Remember when it felt like Layer-2s—Arbitrum, Base, and others—were the inevitable future? Through 2024 and early 2025, users and liquidity rushed there for cheaper fees, and it looked like Ethereum L1 was being slowly bypassed.
Then 2025 told a different story.
According to 2025 data, Ethereum became the top destination for net capital inflows, pulling in $4.2 billion. This wasn’t gradual growth—it was a clear migration of high-value liquidity back from other networks to the main chain.
The contrast is telling. The largest net outflow came from Arbitrum, signaling that DeFi whales and major protocols were repositioning. Yes, L2s still process over 93% of all transactions—that remains their strength. But when you look at where the money sits, the picture flips: 86.5% of the ecosystem’s total economic value is now concentrated on Ethereum L1.

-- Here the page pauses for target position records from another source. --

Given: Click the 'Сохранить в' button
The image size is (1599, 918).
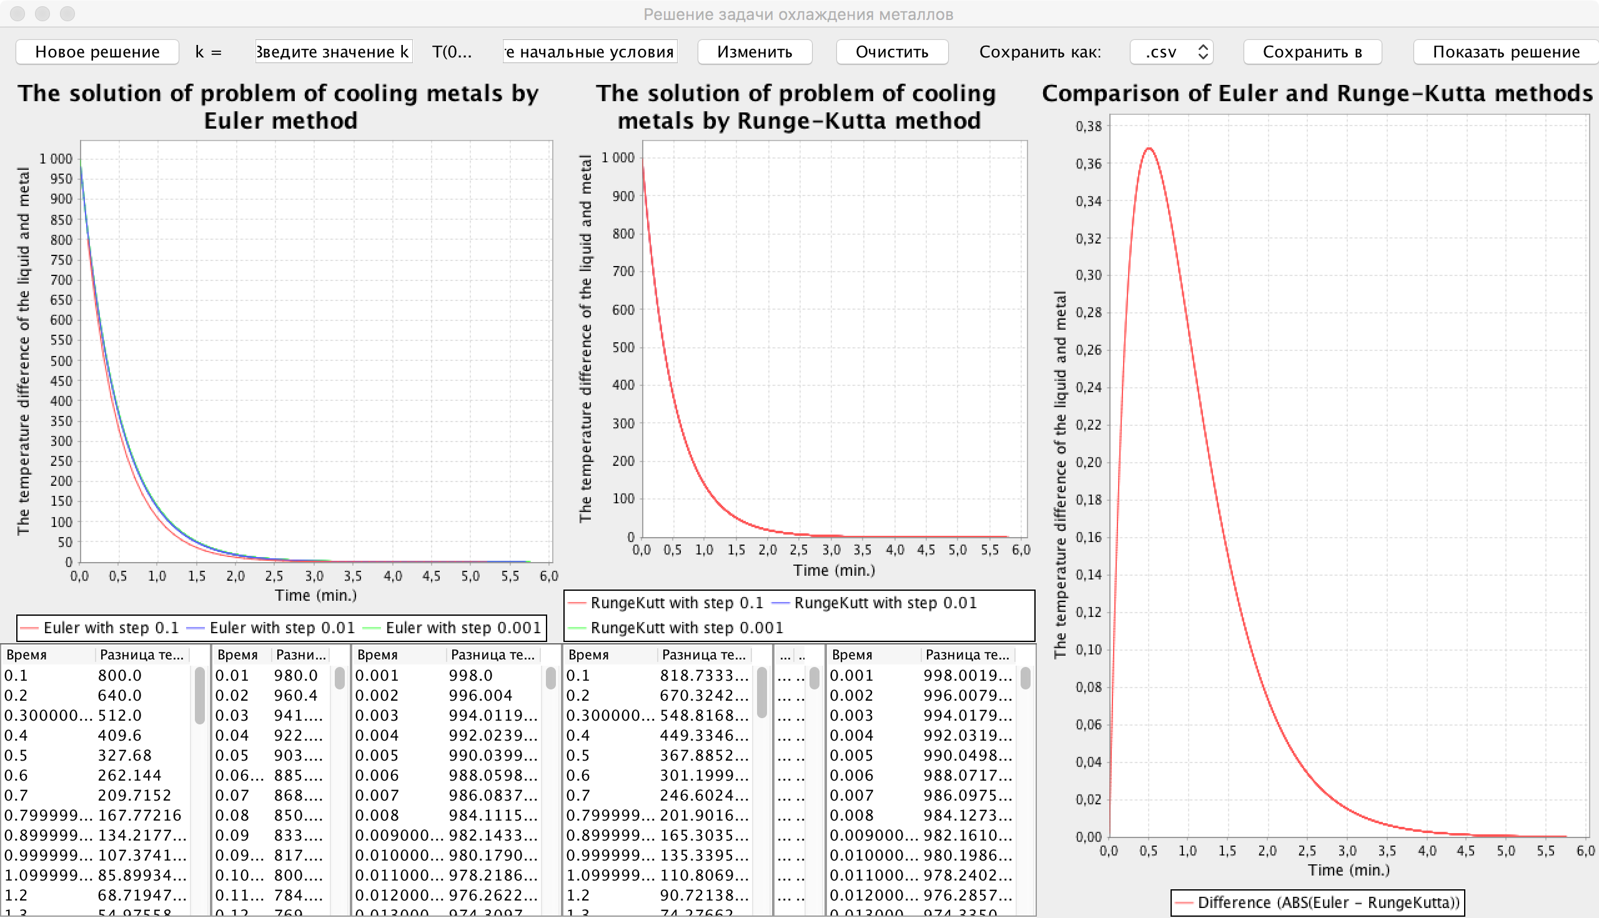Looking at the screenshot, I should point(1311,52).
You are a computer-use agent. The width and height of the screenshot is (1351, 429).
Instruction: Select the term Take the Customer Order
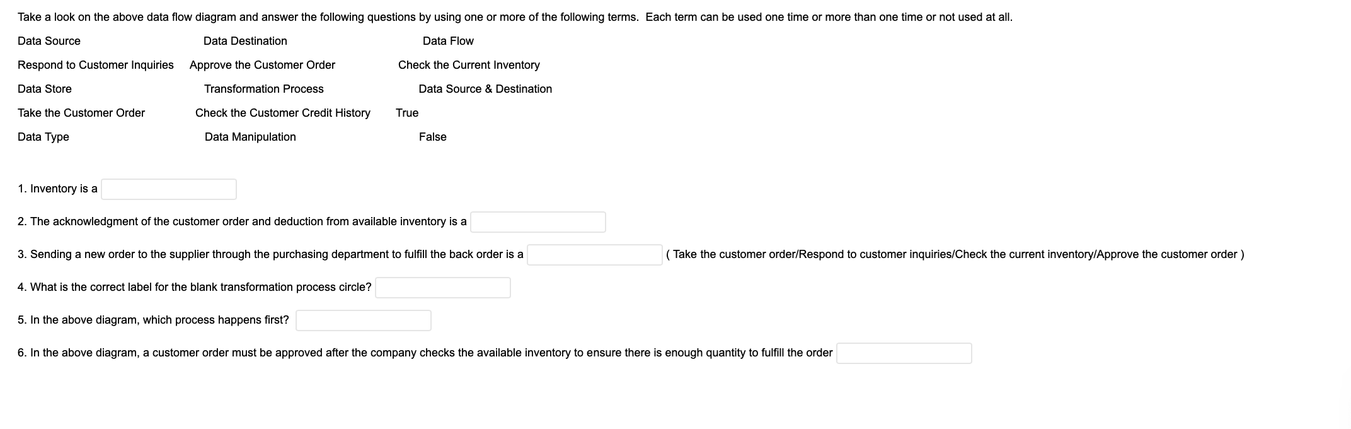coord(81,112)
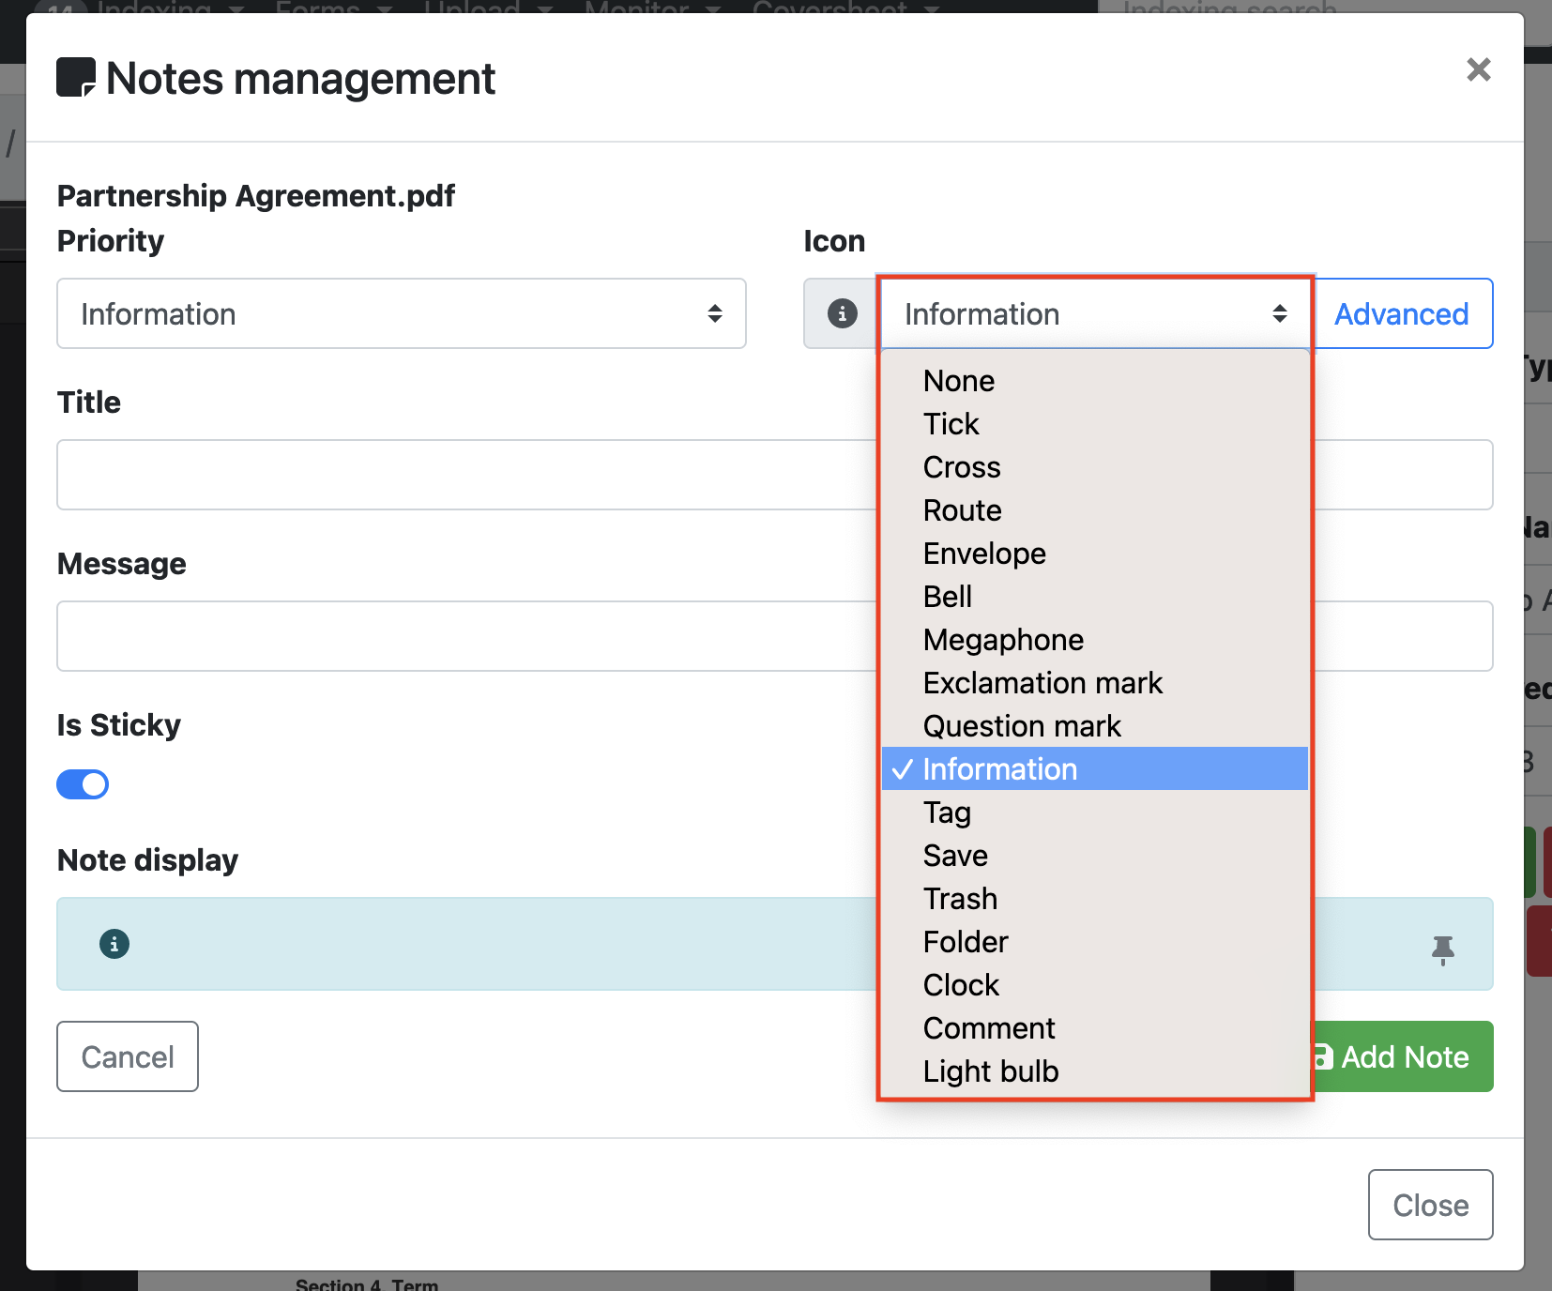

So why did capital move back?
First: security regained priority.
After events like the October 10, 2025 liquidation, risk tolerance dropped fast. More complex and younger L2 constructions suddenly felt fragile. When uncertainty rose, capital flowed toward the most battle-tested and secure environment—Ethereum mainnet.
Second: fees fell while liquidity deepened.
Ethereum gas costs returned to historically low levels, making L1 viable again for large transactions. For big players, once fees stopped being painful, there was little reason to accept additional layers of complexity.
Third: Ethereum remains the standard settlement hub.
The most important bridges anchor to Ethereum. The deepest stablecoin liquidity lives in ERC-20 form. When funds need to move to exchanges, major protocols, or the most liquid venues, they naturally route back to L1. Ethereum functions as the central settlement layer for the entire crypto ecosystem.
Interestingly, Ethereum wasn’t the only winner. Hyperliquid, a derivatives-focused L1, ranked second with $2 billion in net inflows. That reinforces the broader pattern: capital isn’t loyal to a chain’s label—it follows activity, depth, and liquidity.
So what’s the takeaway?
2025 showed that Ethereum isn’t locked in a zero-sum L1 vs. L2 battle. Instead, the ecosystem behaves like a single layered system. L2s have become efficient zones for frequent, low-cost actions. Ethereum L1 has cemented itself as the capital—the place where core value is stored, large trades settle, and maximum security is expected.
The open question remains:
Is this concentration of liquidity on Ethereum L1 a lasting structural shift, or just a risk-off phase? When confidence returns in 2026, will capital once again chase yield across L2s and L3s?